His daughter Andrea said that when her father returned home, he wanted a classic college education. The schools in New York City were jammed with returning vets, and Smith did not want to sit in an auditorium and listen to lecture. He wanted the small-town college experience. He entered St. Dunstan’s College on Prince Edward Island, Canada, the only black person in his college or on the island.

It was a wonderful experience, free of the racism he had encountered in the States. On weekends, the college men would go to dances in town. At a Sadie Hawkins dance one night, he felt a tap on his shoulder.

“All the fellows were looking at me saying, 'Go on, go on.' And I turned around and there was Wanda."

They danced the rest of the evening, and he escorted her home to the nurses’ residence. They were both in their last year, grew closer and after graduation continued to see each other.

“I was calling her every evening, seven o’clock on the dot," he said. "And at the end of the month, my father showed me the phone bill and said, ‘My God, boy, you should marry that girl.’ I didn’t want to do things that quick, but the next thing you knew, we got married.”

Ernest Smith and Wanda McPhee were married on Jan. 16, 1952. It was a marriage that would last until Wanda’s death in 2004, and produce 11 children, nine girls and two boys, who went on to excel in many fields. But things were not always easy for the biracial couple.

They lived for a while in Rockland County and then began to look for housing in Goshen. Ernest, Wanda, and both their mothers went together to a realtor, and insisted they did not want to live “across the tracks” in a segregated community. Yet that's exactly where the realtor sent them.

“She gave them hell," Smith said, laughing as he recalled his mother’s reaction. "I walked out.”

Eventually they bought a small farm outside Goshen on Hartley Road, where they lived happily for about 30 years, until the landfill expanded and the stench became overpowering. So they moved again, first to an apartment in the village, then later to Hampton Road.

Raising a family in Goshen Along the way, at a time when few even had a college degree, Smith earned a masters’ in social work. He was a family counselor in Goshen and a psychiatric social worker at the Orange County Mental Health Clinic. For many years he worked at Catholic Charities in Brooklyn, eventually becoming an administrator.

Ernest and Wanda Smith encouraged their children to get a college education. Many did; others achieved success in business. Peter Smith owns Elsie’s Luncheonette in Goshen. Their late daughter Toni owned the Goshen Bakery for more than ten years. Andrea is a writer and once worked for The Times-Herald Record.

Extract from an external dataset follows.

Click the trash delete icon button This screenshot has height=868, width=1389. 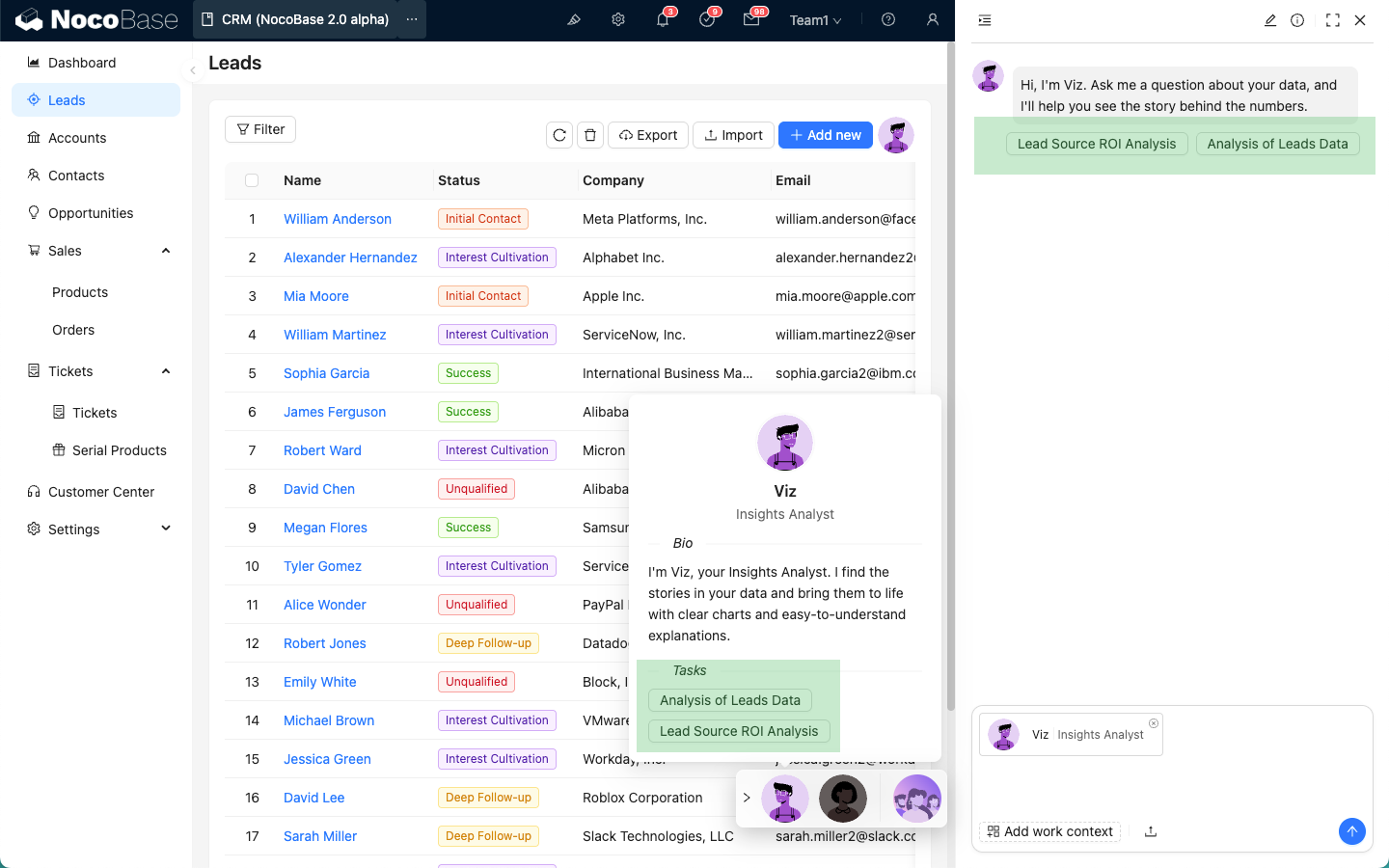(x=590, y=135)
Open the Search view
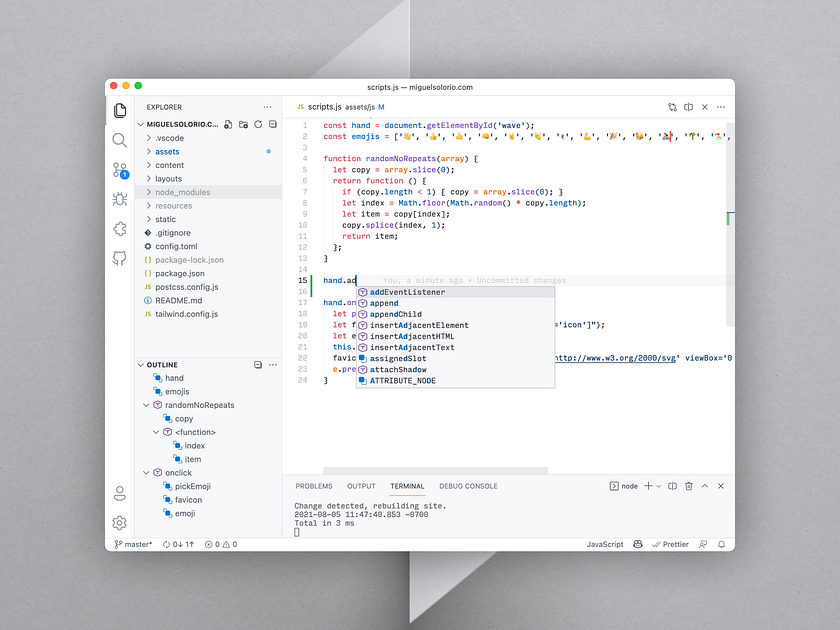This screenshot has height=630, width=840. [x=120, y=141]
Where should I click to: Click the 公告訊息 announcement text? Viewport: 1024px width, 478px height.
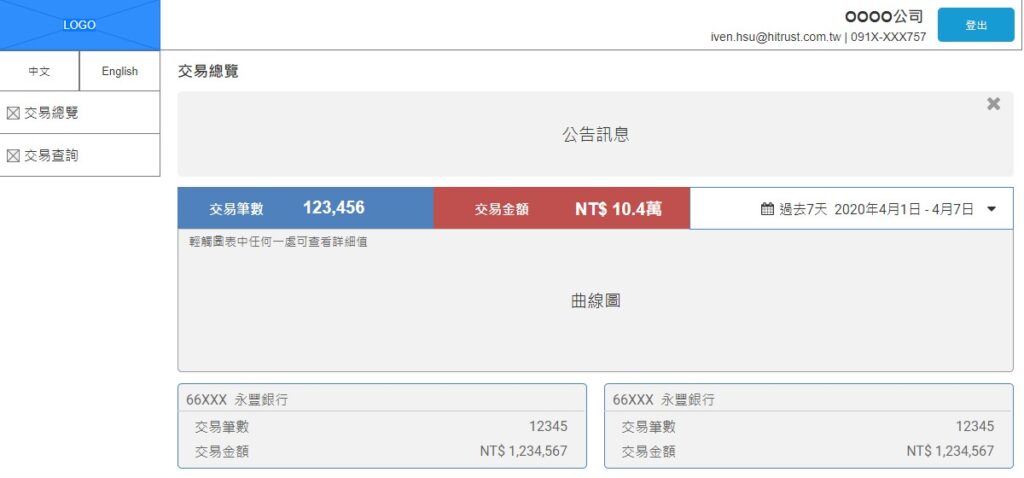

Stephanie is a colonel in the Marines and the highest-ranking African-American woman in the Corps. Two of the children are lawyers; one is a doctor.

Ernest Smith lived with a daughter for a while after Wanda’s death. But he eventually came to live in Valley View nursing home. He loves it there. “I feel the place is a fine establishment,” he said, and “needed in the community.”

Asked how he felt about the possibility of its being sold, he had this to say, “I don’t know all of the politics that’s going on…I just know that what I see here — obviously it’s run well, the staff is great. And it would be a real shame if it’s not run in the same capacity.”

Recognition, at last In 2011 the bill awarding the Congressional Gold Medal to the Montford Point Marines passed unanimously. President Obama signed it on Nov. 23. 2011.

Montford Point is now called Camp Johnson, after Sgt. Major Gilbert “Hashmark” Johnson, one of the first African-American drill instructors. A monument to the Montford Point Marines has been approved, and the land has been set aside. They will be remembered.